Immediate context: ‘the largest IT outage in history’ the global IT outage that happened on 18th and 19th July 2024, due to issues arising from a cybersecurity software used by large enterprises across the world (CrowdStrike), and the Windows operating system. This led to the disruption to normal daily activities across the world: cancelled and grounded flights, disrupted medical processes and more.
The incident has rightly been described as “showing the fragility of the digitally connected world”.

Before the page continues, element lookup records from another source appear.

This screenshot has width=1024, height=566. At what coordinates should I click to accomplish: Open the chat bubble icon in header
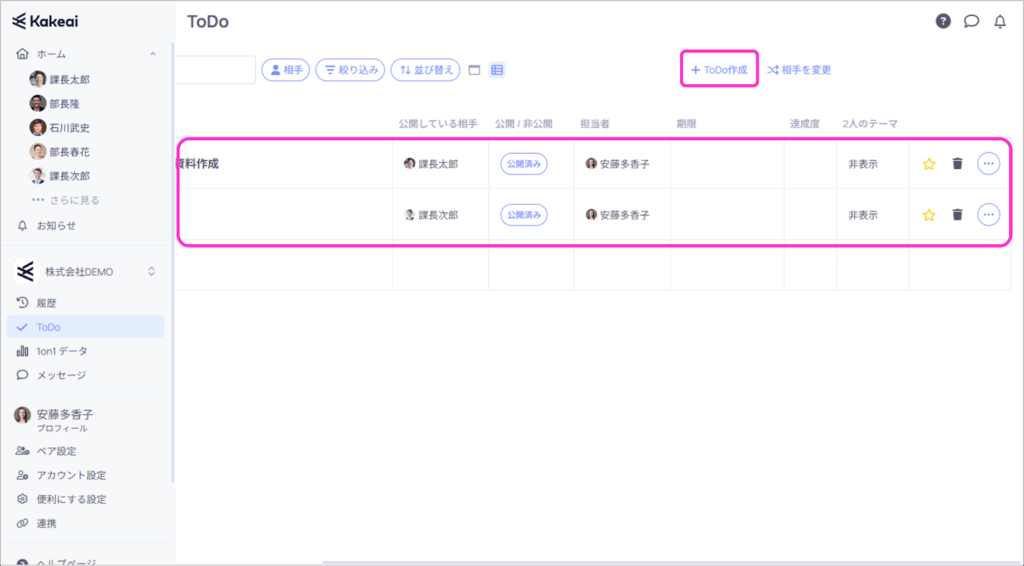coord(971,21)
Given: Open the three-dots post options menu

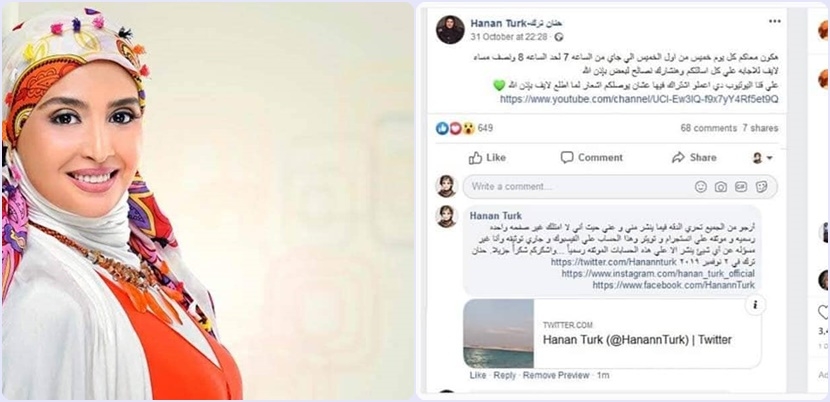Looking at the screenshot, I should pos(774,21).
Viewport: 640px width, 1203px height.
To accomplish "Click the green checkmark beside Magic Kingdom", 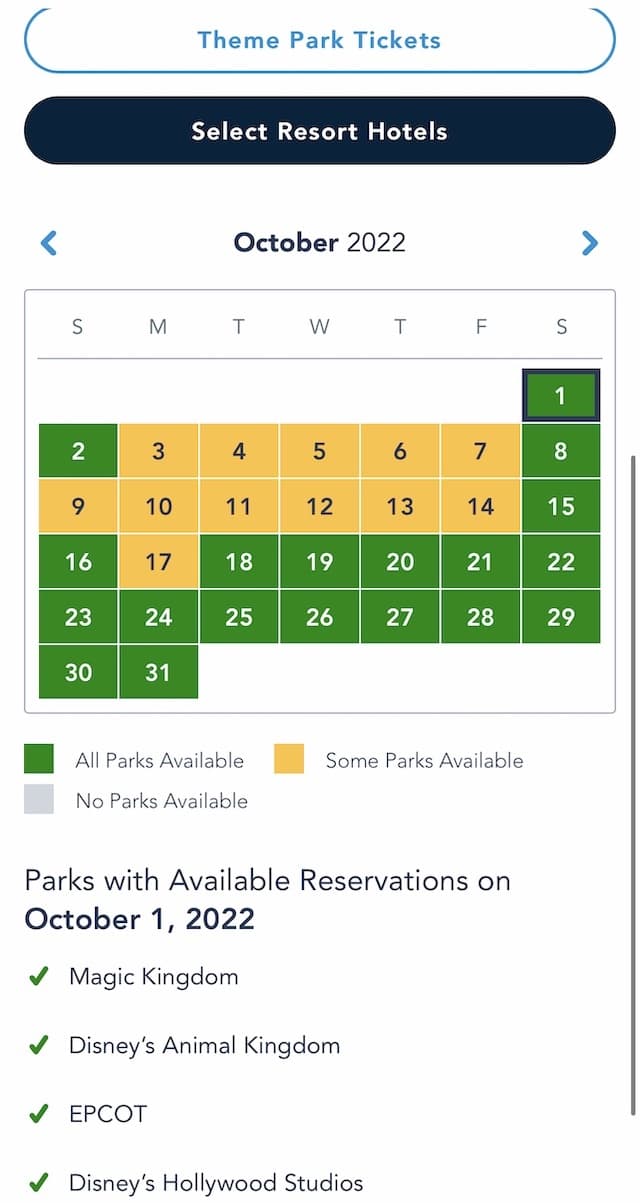I will 38,977.
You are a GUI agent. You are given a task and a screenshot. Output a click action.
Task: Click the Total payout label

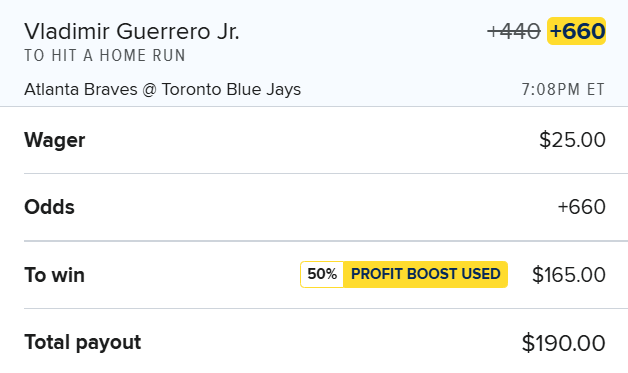tap(83, 343)
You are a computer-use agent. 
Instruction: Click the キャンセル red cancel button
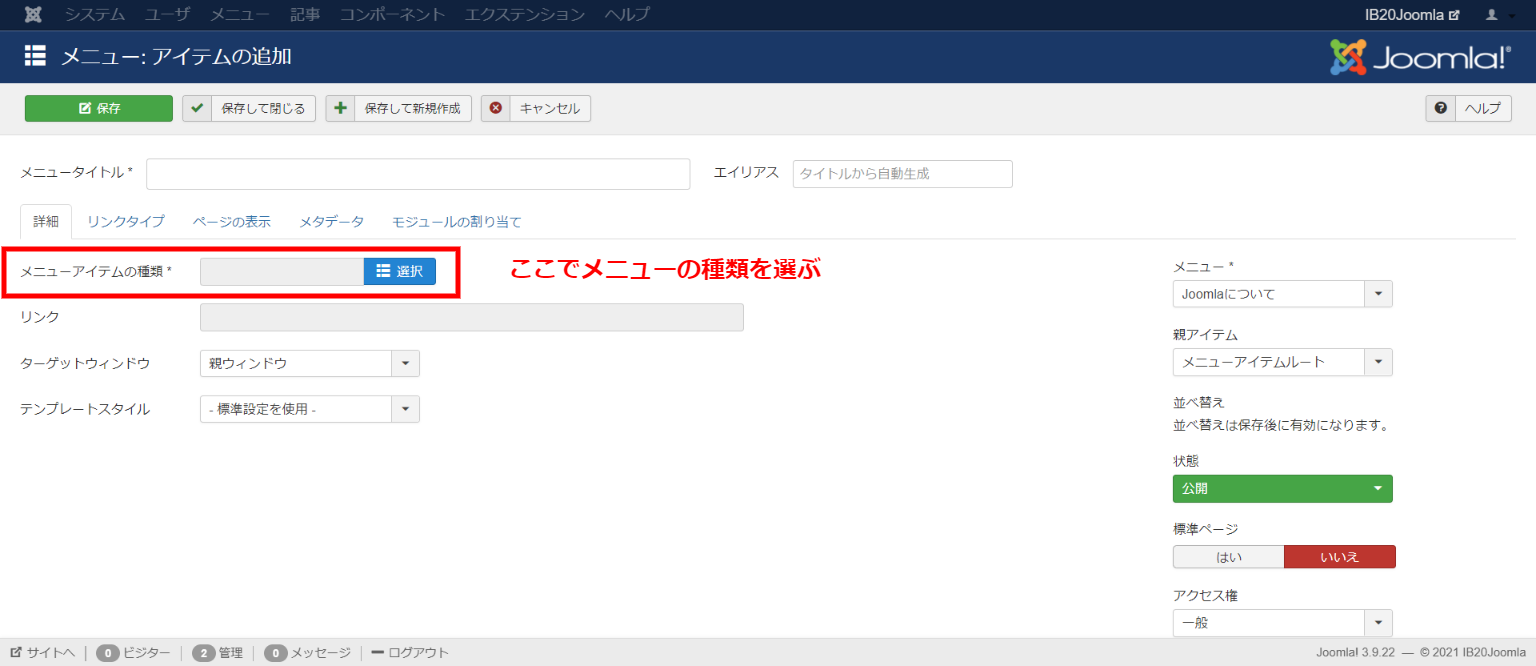(x=536, y=108)
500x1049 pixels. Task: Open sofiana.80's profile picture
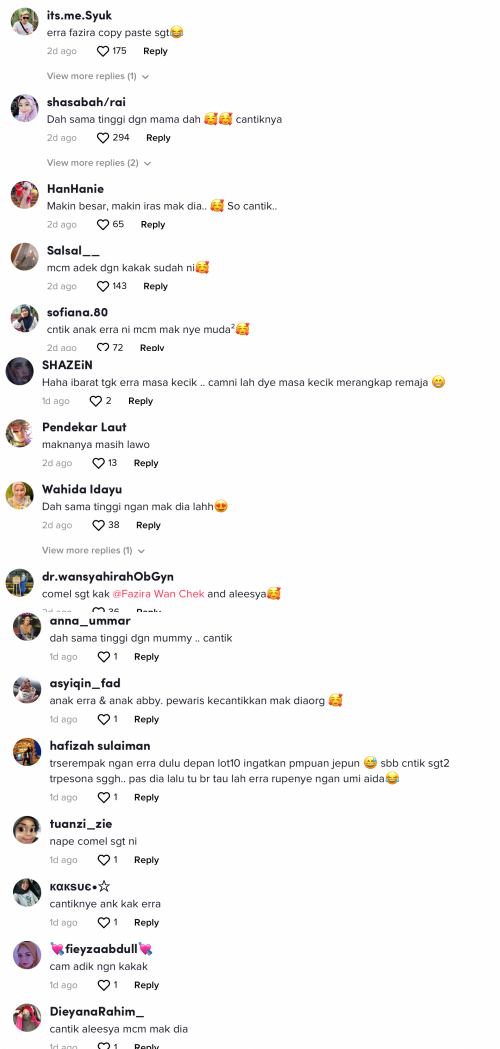[25, 318]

Take the aviation sector, for instance. Aviation could be considered as one of the most safety-critical engineering/technology domain. The mechanical (and electronic and electrical) engineering involved in aviation is grounded in mature safety principles like redundancy, fail-safes, fail-overs, bypass, fault tolerance, fault isolation, and such. The internet-involved software-based computer technology (“the digital world”) is still a long way away from such levels of safety/security maturity.
The CrowdStrike+Windows incident juxtaposes the maturity of aviation engineering and the immaturity of digital engineering.
What’s the takeaway?
Firstly, it’s to be acknowledged that there are fundamental weaknesses in the “digital ecosystem”. It’s not a mature field like civil, mechanical, or electrical engineering.
It’s time to stop treating the digital revolution or digital transformation like a gold rush, and to instead invest in the maturing and careful understanding of the technology and systems involved.